### Records for this task
-- start --

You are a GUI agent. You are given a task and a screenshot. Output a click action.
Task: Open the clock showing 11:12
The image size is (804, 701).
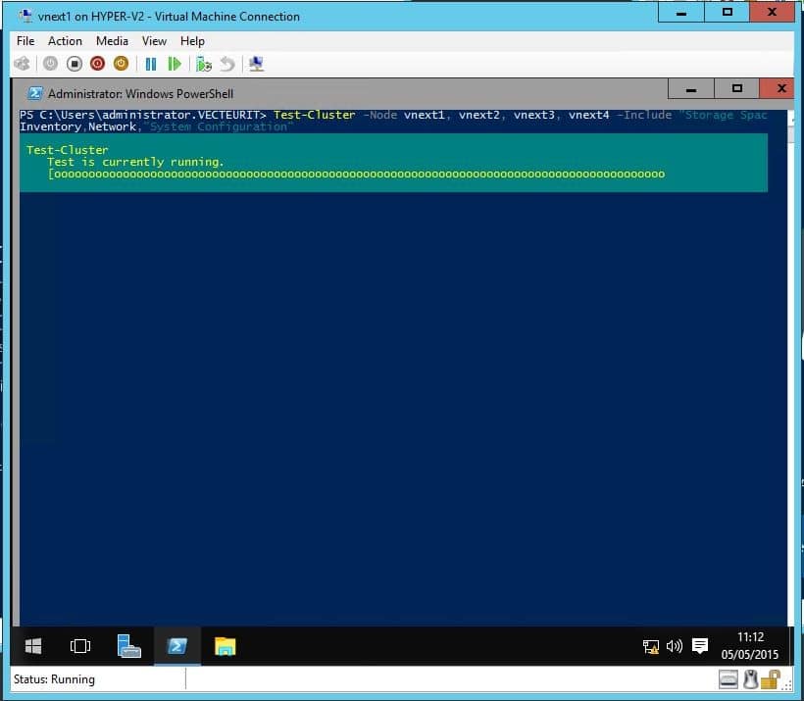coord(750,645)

-- end --
-- start --

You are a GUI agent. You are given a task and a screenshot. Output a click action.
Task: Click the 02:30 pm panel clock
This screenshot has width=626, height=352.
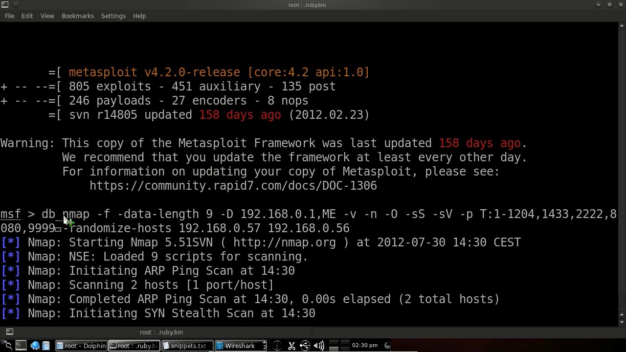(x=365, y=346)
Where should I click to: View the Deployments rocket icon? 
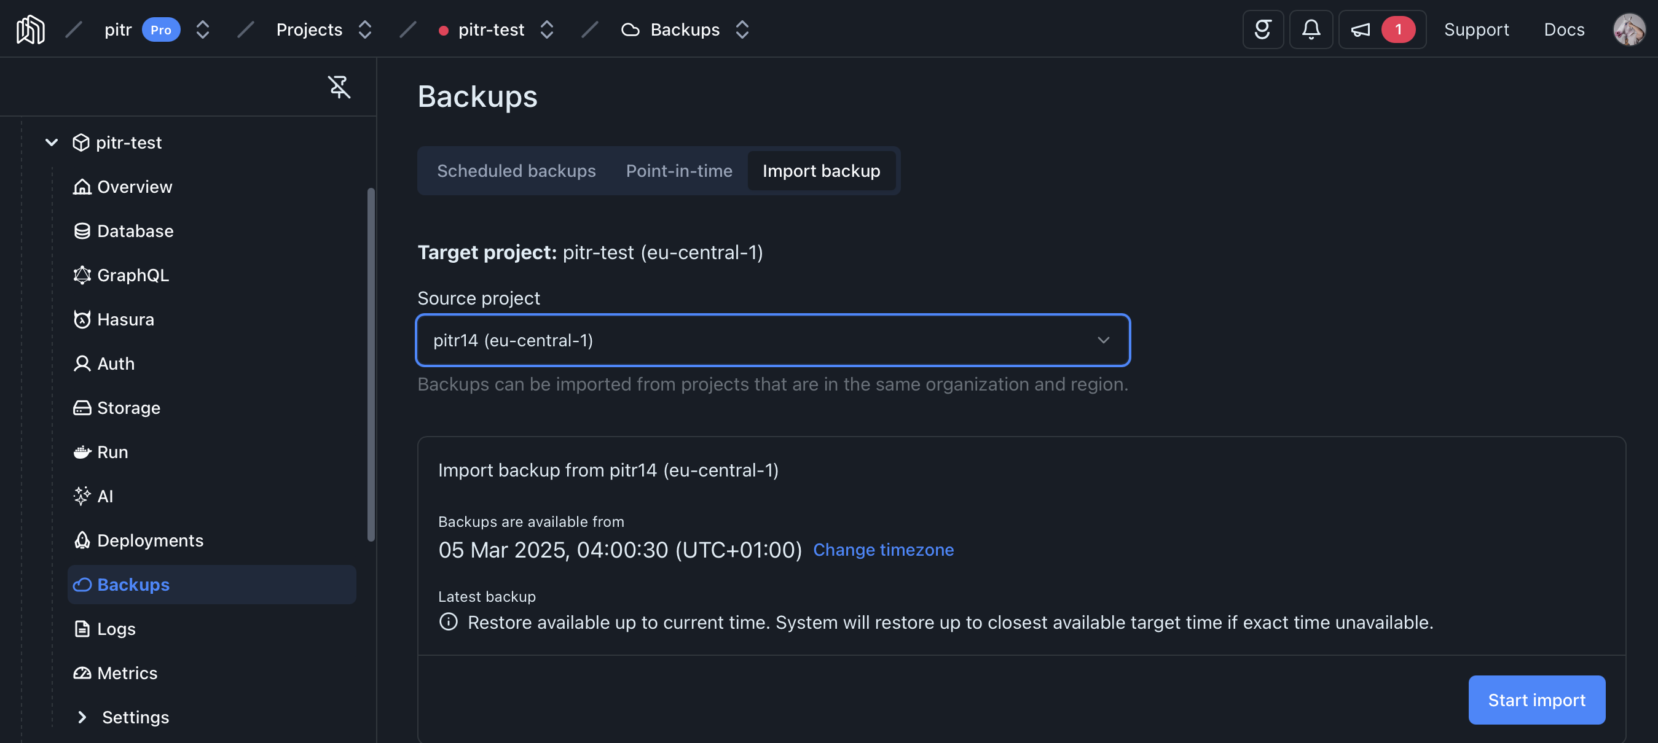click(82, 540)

-- end --

### Your objective
Rewrite the rows from the line with "Where should I" to the line with "click(82, 540)", changing "Deployments" to "Releases" and keeping everything else the same. Leave out the pictures.

### Solved exercise
Where should I click to: View the Releases rocket icon? 
click(82, 540)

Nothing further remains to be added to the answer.